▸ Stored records
%%

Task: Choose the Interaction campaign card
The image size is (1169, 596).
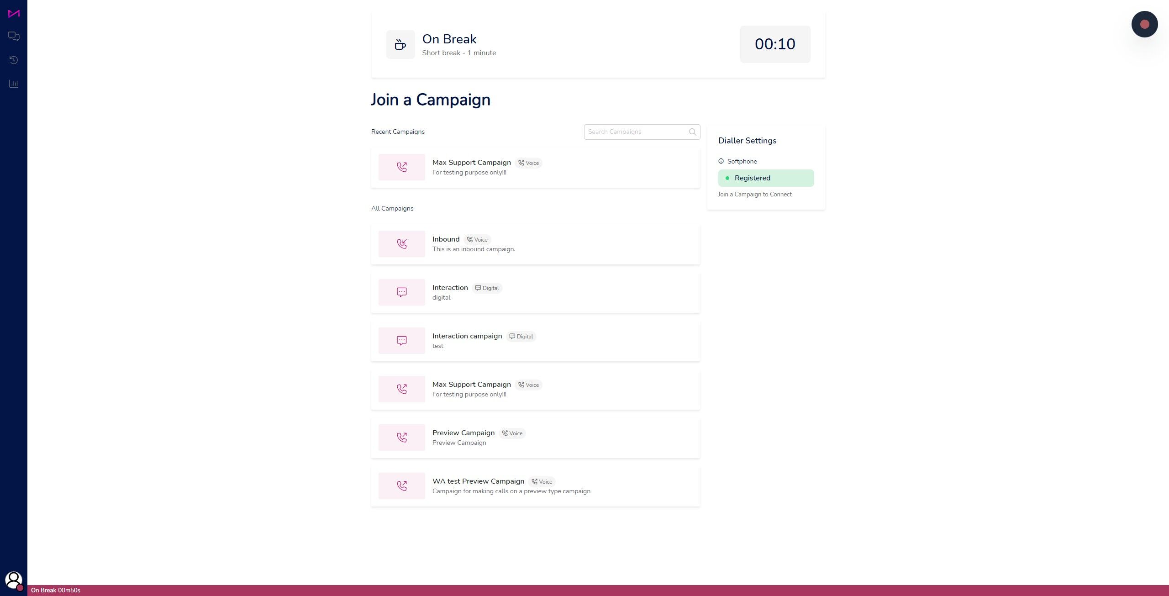Action: (x=535, y=341)
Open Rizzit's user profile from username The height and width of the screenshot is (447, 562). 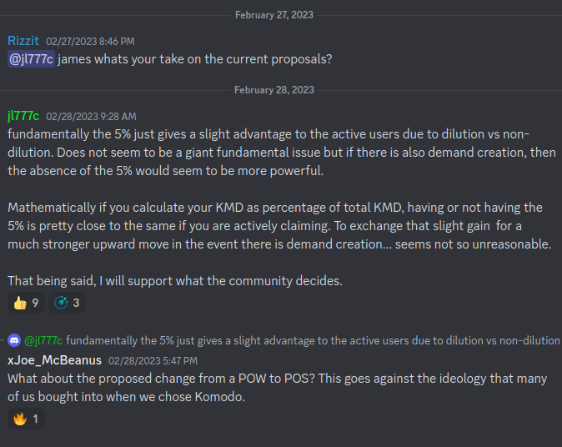coord(23,41)
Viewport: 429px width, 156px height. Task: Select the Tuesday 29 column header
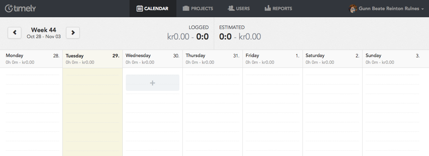point(92,59)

%%

▸ EXERCISE
Beginning with the line that contains "Viewport: 429px width, 156px" in the data above, please copy each line exactly until the last line, both ends included, skipping any pictures.

▸ EXERCISE RESULT
Viewport: 429px width, 156px height. Task: Select the Tuesday 29 column header
point(92,59)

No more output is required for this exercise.